The crew also enjoyed the freedom that came from there being no previous movie or TV show to emulate. “We were snappy when we wanted to be snappy and when it was time to be realistic, we could be a little more realistic,” says Mitchell. “There were no rules to that other than what the story needed.”

The production was the first to use DreamWorks’ proprietary long-hair simulation tool, Willow. Dorhn says he and Mitchell both expected hair to be a major technical issue on the movie and were happily surprised when that turned out not to be the case.

“Hair is the Trolls’ superpower,” says Mitchell. “They can grow it, they can change its shape, they can stretch it and maybe use it like a monkey tail to swing, they can use it as a whip, they can change the color of the hair, change the texture of the hair, they can disguise themselves with hair. And I was convinced this is going to be such a huge challenge, and guess what? They didn’t blink an eye at any of that stuff! It turned out glitter was what stumped everyone.”

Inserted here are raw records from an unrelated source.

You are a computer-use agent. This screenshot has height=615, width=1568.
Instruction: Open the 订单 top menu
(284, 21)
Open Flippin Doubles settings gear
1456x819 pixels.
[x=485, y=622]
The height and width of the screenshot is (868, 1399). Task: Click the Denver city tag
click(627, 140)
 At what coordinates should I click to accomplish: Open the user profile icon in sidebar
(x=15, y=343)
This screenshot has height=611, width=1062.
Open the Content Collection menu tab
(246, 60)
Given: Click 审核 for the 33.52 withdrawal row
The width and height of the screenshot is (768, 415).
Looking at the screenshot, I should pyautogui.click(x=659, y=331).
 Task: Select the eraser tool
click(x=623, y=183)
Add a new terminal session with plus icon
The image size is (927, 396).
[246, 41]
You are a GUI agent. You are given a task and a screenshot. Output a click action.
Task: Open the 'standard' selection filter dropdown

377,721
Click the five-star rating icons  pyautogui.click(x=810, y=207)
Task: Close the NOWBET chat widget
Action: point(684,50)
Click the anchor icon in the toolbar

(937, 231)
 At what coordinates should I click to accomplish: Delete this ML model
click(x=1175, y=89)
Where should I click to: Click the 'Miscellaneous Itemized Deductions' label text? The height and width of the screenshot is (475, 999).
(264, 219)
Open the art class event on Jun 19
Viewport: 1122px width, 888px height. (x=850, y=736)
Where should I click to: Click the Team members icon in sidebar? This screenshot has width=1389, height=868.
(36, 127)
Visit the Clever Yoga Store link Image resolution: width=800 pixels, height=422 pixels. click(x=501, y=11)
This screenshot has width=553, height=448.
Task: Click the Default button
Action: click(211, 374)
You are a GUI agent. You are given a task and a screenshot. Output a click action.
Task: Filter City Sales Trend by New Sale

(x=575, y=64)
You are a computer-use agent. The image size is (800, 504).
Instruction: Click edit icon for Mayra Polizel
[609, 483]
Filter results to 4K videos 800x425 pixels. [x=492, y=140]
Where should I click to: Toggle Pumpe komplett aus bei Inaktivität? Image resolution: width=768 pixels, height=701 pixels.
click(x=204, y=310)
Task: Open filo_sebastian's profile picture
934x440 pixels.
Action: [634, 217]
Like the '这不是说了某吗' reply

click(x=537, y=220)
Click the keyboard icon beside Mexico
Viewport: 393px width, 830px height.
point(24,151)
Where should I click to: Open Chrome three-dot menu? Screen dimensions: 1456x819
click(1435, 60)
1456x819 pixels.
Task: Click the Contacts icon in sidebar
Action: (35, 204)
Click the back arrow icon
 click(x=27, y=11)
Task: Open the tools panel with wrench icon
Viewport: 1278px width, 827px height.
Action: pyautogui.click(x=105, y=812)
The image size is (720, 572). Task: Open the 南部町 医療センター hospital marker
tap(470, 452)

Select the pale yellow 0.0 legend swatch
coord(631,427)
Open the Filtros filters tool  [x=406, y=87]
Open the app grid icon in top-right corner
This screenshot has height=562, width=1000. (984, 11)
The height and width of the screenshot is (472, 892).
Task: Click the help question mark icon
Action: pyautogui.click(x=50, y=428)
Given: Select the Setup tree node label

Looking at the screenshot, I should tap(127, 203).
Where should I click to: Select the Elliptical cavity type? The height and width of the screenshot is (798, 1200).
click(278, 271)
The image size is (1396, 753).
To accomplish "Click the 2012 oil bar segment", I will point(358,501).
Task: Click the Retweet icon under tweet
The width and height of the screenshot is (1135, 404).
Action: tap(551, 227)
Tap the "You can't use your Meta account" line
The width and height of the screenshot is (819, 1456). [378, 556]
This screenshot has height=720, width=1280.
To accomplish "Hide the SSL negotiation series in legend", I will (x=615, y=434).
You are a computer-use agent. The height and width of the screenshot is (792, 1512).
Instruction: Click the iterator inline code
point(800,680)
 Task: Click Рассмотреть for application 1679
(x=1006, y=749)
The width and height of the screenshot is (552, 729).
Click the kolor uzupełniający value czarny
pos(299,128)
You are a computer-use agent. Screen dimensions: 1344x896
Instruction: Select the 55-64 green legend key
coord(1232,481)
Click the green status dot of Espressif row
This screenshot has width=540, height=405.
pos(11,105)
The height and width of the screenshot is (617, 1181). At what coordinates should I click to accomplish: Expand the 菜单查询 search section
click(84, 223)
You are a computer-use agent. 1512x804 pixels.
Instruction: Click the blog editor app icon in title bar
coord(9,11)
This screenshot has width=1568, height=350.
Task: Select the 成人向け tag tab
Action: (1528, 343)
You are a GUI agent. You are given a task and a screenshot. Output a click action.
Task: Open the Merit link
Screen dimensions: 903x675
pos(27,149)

Glitter is very important to Trolls, who constantly toss it around in celebration of their perpetual happiness. “The computer didn’t understand glitter,” says Dorhn, who says he and Mitchell focused on creative and trusted their collaborators to solve the necessary technical issues. “We would go downstairs to our tech teams, and they’d be in white lab coats throwing glitter at each other and writing code.”

Rocking the production was the shuttering in January 2015 of Pacific Data Images, the Redwood City, Calif.-based production studio that had been a part of DreamWorks Animation since 2000. With most of the Trolls team at the facility, Mitchell says he had to ask many many members of the team to move to Glendale, Calif., to stay with the project. Much of the crew — including Cronkhite and her team — made the move and, with production complete, consider working on Trolls one of the most pleasant of their careers.

“I just ran into one of the guys who moved down here, Philipe Denis, the head of our VFX,” says Dorhn. “I hadn’t seen him in a little while and he says, this is the best production he’s ever been on. And that feeling of happiness came from the crew. Everyone had a really good time on this one.”

Mitchell seconds that, saying the level of collaboration on the movie was unprecedented and essential to its success, with even Timberlake sitting in at editorial and contributing to the process.

“I think it’s the future of filmmaking because it’s certainly the way Marvel makes films. It is really a group of people working together to make something amazing in a big group,” he says. “(Timberlake) didn’t go off and make his songs and then come back to us. He was part of our decision-making team.”

Trolls also happens to be the end of an era for DreamWorks Animation. With the company’s sale to Comcast, Trolls is the last DreamWorks Animation film for studio founder Katzenberg. “I’m so honored that this is his last film at DreamWorks,” says Mitchell. “I think his greatest skill is he represents, somehow, middle America and how they’ll react to a joke and how they’ll understand a story. Walt and I love to show our films to an audience, because we just like to hear what the laughs are and when they’re with the film and when we lose them. Jeffrey is just like the test audience. … He was involved, but he never dictated anything, he just pointed out challenges and let us solve it.”

With the film finally ready to roll out to the public, Mitchell and Dorhn are both pleased with early response to the film. “Most people say after watching it feels like they were just at a party, and I can’t be more proud of that because that’s what we set out to do three years ago,” says Mitchell.